Evie Brennan is running as a Republican candidate in Senate District 31 — a new district created during the recent redistricting process. This is Brennan’s first time running for office, so it was also her first time filing a campaign finance report with the state.

Brennan thought she had correctly accounted for two $500 donations from two different candidate committees, she said. However, Brennan listed the contributions from the “Wyoming State Party” and put “Republican” under the name column in her official report.

Brennan wasn’t aware she had made a mistake until WyoFile reached out to her — state statute prohibits political parties from spending funds on a candidate who faces an opponent in the primary election. Brennan has amended her report to disclose the donations that came from Darin Smith for Wyoming and Wilson for Wyoming. WyoFile confirmed those donations with Rep. Sue Wilson (R-Cheyenne) and Darin Smith’s federal filings. A Wyoming Republican Party spokesperson also said the party had not given to Brennan’s campaign.

For fellow first-time statehouse candidate Robert Davis, the paperwork also brought confusion. The House District 47 candidate had not realized a process separate from filing his campaign finance report is required to form a candidate committee in Wyoming, he said.

Davis received $3,000 from Carleen Brophy and $5,000 from the Committee to Elect Robert Davis. However, no such candidate committee had been formed with the state. Davis had not realized this error until WyoFile reached out for comment.

“Nothing came back. So I thought everything was good,” Davis said.

The committee is made up of himself and a few family members, Davis said. He planned to contact the secretary of state’s office to correct the error, but also expressed frustration with the process.

“It’s no worse than trying to do your income tax,” Davis said.

Neither Davis nor Brennan were notified about their mistakes from the secretary of state’s office because there is no automatic audit mechanism for campaign finance reports. A review of filings only takes place if the office receives a complaint about a report, according to Monique Meese, a spokesperson with the secretary of state’s office. As of Monday, zero complaints had been submitted to the office regarding primary campaign reports, Meese said.

The lack of initial review can leave first-time candidates vulnerable to campaign violations for honest mistakes, according to Zwonitzer.

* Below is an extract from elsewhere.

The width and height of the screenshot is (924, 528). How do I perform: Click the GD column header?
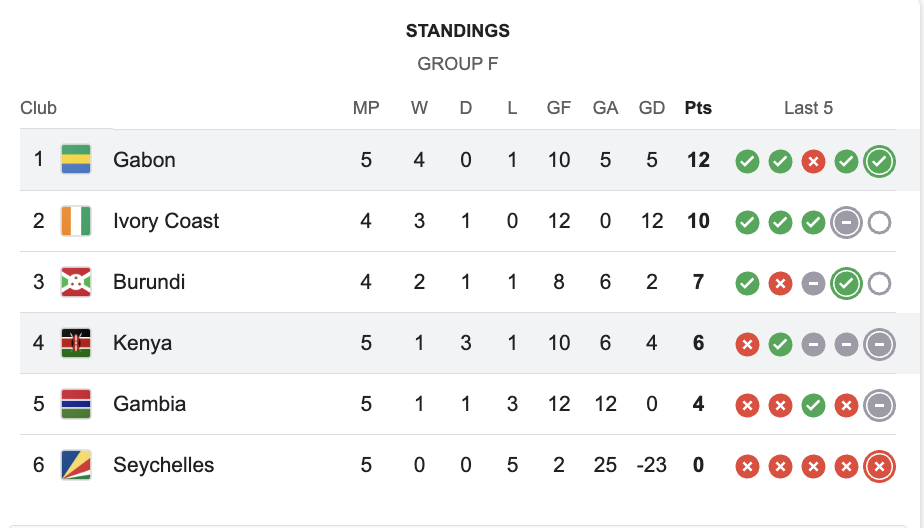(652, 108)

It can also open the door to nefarious actors, he added.

There’s been discussion about creating a position in the secretary of state’s office that would be dedicated to audits as well as candidate education on how exactly to file, Zwonitzer said. But it hasn’t gotten much traction since it’s not clear what the position would do during non-election years.

In 2003, the Legislature passed a more stringent and comprehensive campaign finance bill. Two years later, however, the Legislature weakened much of that bill, Zwonitizer said, when “a good quarter of the Legislature had screwed up on their filings.”

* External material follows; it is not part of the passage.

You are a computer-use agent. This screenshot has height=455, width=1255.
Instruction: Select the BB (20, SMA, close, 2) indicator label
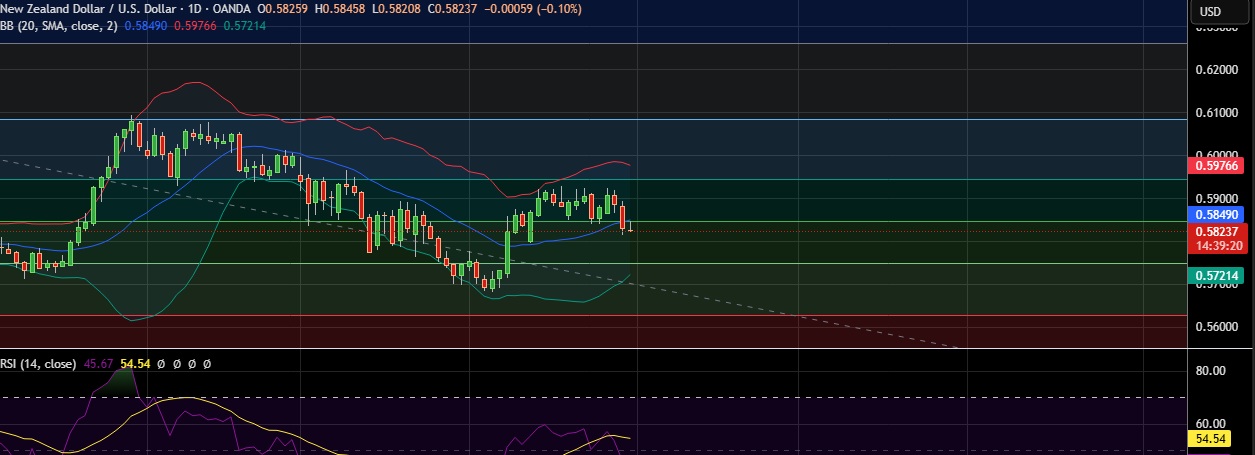tap(60, 25)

Since then, very little has been done to tighten things back up, Zwonitzer said, save for the two bills passed this spring.

House Bill 49 – Election reporting requirements, which is now law, requires any organization that receives or spends funds in excess of $1,000 for the purpose of influencing an election outcome to officially file as a political organization with the secretary of state’s office. That must be done within 10 days of receiving or spending such funds, and must include a name and a mailing address. The bill also gives discretion to the secretary of state’s office in assessing a fine, and provides a window to resolve the issue.

House Bill 80 – Campaign Reports-amendments was also signed into law. It provided similar discretion and time-frame guidelines to the secretary of state. It increased the penalties for campaigns and political action committees that do not file itemized statements of contributions and expenditures by the stated deadline. Under the law, instead of a one-time $500 fine, any person or organization failing to file a report now incurs up to $500 in daily penalties until said report is filed.

Currently, six candidates running for the Legislature have yet to file a primary election campaign report leaving each liable for $3,000 and a total of $18,000 between them.